▶ _Excerpted records_
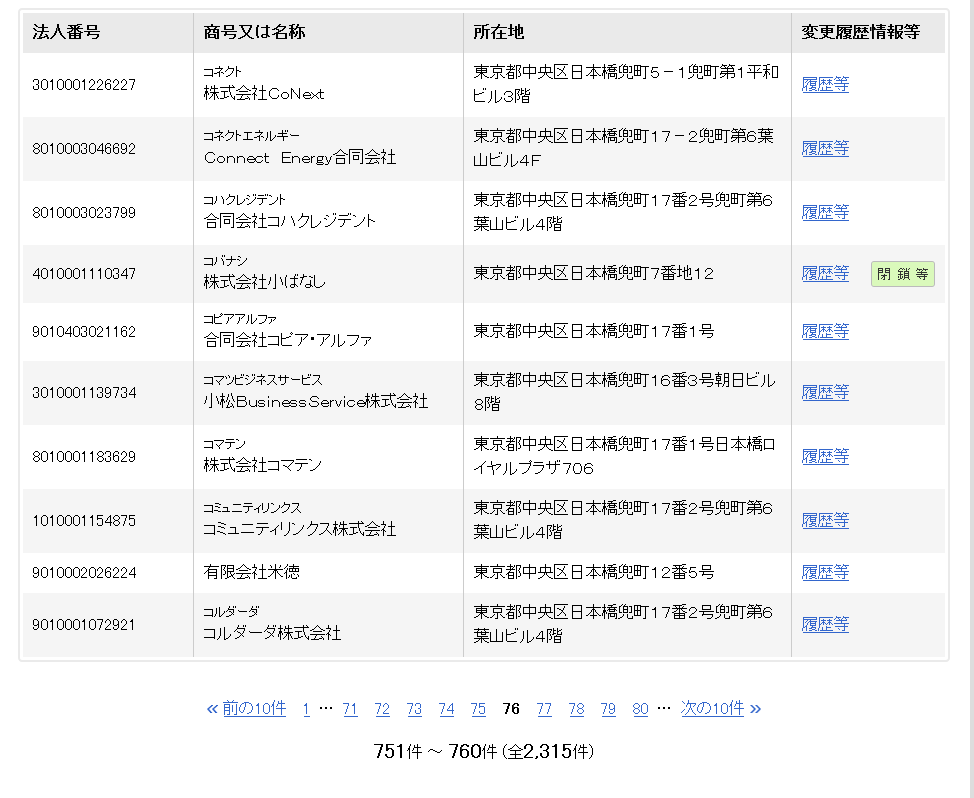Screen dimensions: 974x798
Task: Click 履歴等 for コミュニティリンクス株式会社
Action: pos(825,521)
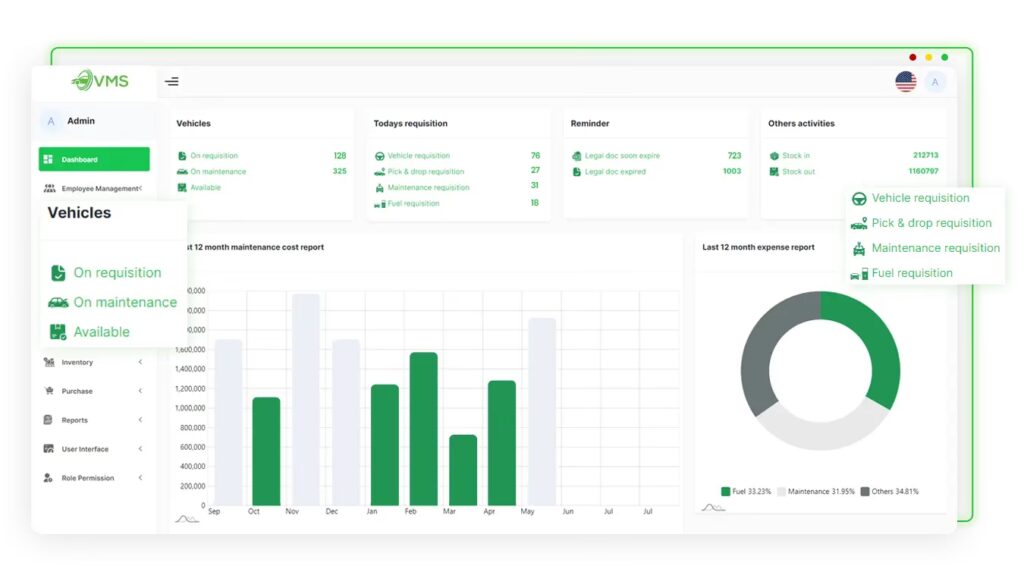Select Dashboard in the sidebar
The width and height of the screenshot is (1024, 569).
pos(94,159)
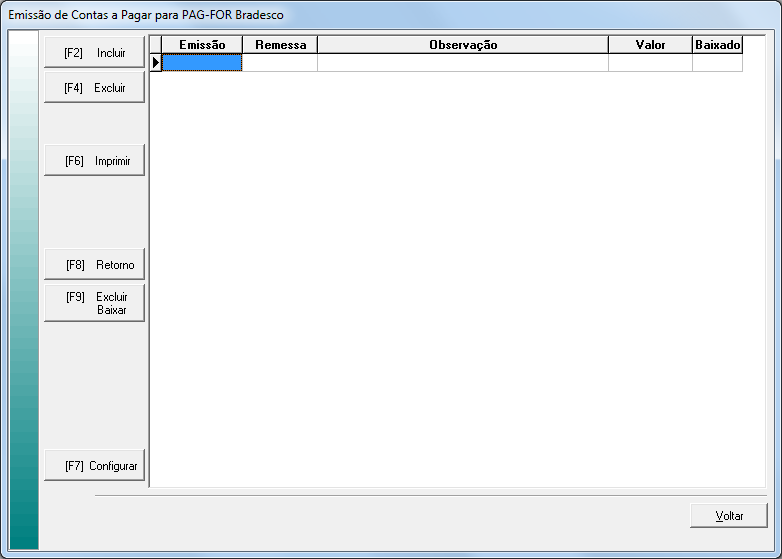Click the Remessa column header
The width and height of the screenshot is (782, 559).
280,45
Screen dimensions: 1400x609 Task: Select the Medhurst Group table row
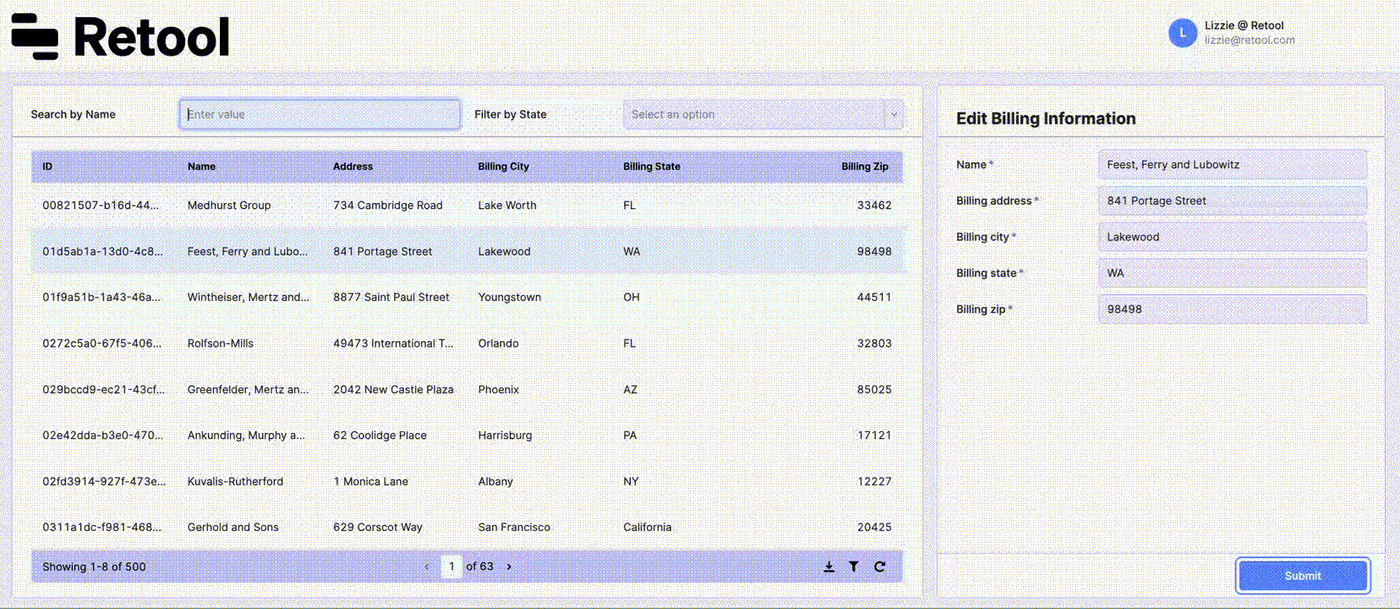(400, 205)
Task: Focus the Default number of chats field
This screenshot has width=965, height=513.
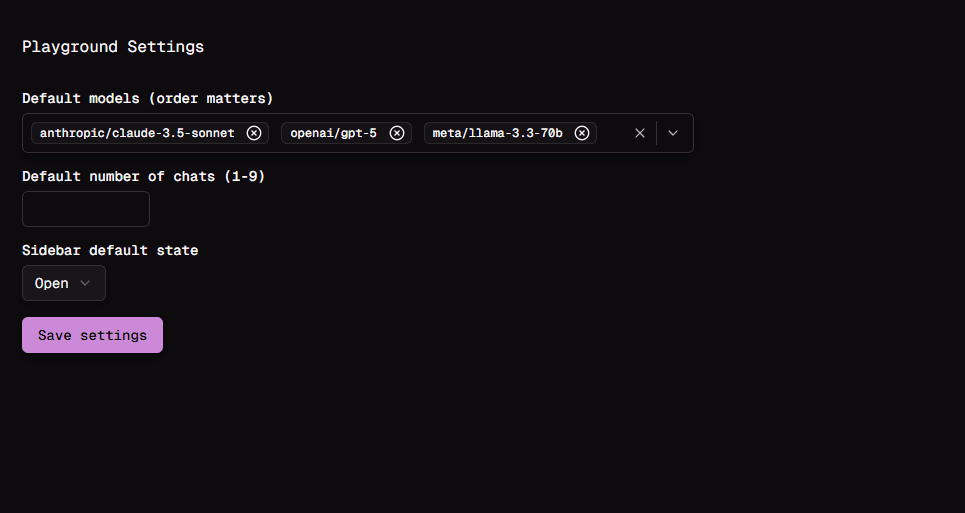Action: [x=86, y=209]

▶ _Given exercise_
Rewrite all the entries above with "chats" swapped for "messages", changing nothing else, and omit the pictures.

▶ _The answer_
Screen dimensions: 974x798
Task: Click 履歴等 for コミュニティリンクス株式会社
Action: pos(825,521)
Select Dashboard in the sidebar
The width and height of the screenshot is (1024, 569).
pos(94,159)
Click the Remessa column header
The width and height of the screenshot is (782, 559).
280,45
Screen dimensions: 1400x609 Task: Select the Medhurst Group table row
(400, 205)
Task: Focus the Default number of messages field
This screenshot has width=965, height=513.
Action: [x=86, y=209]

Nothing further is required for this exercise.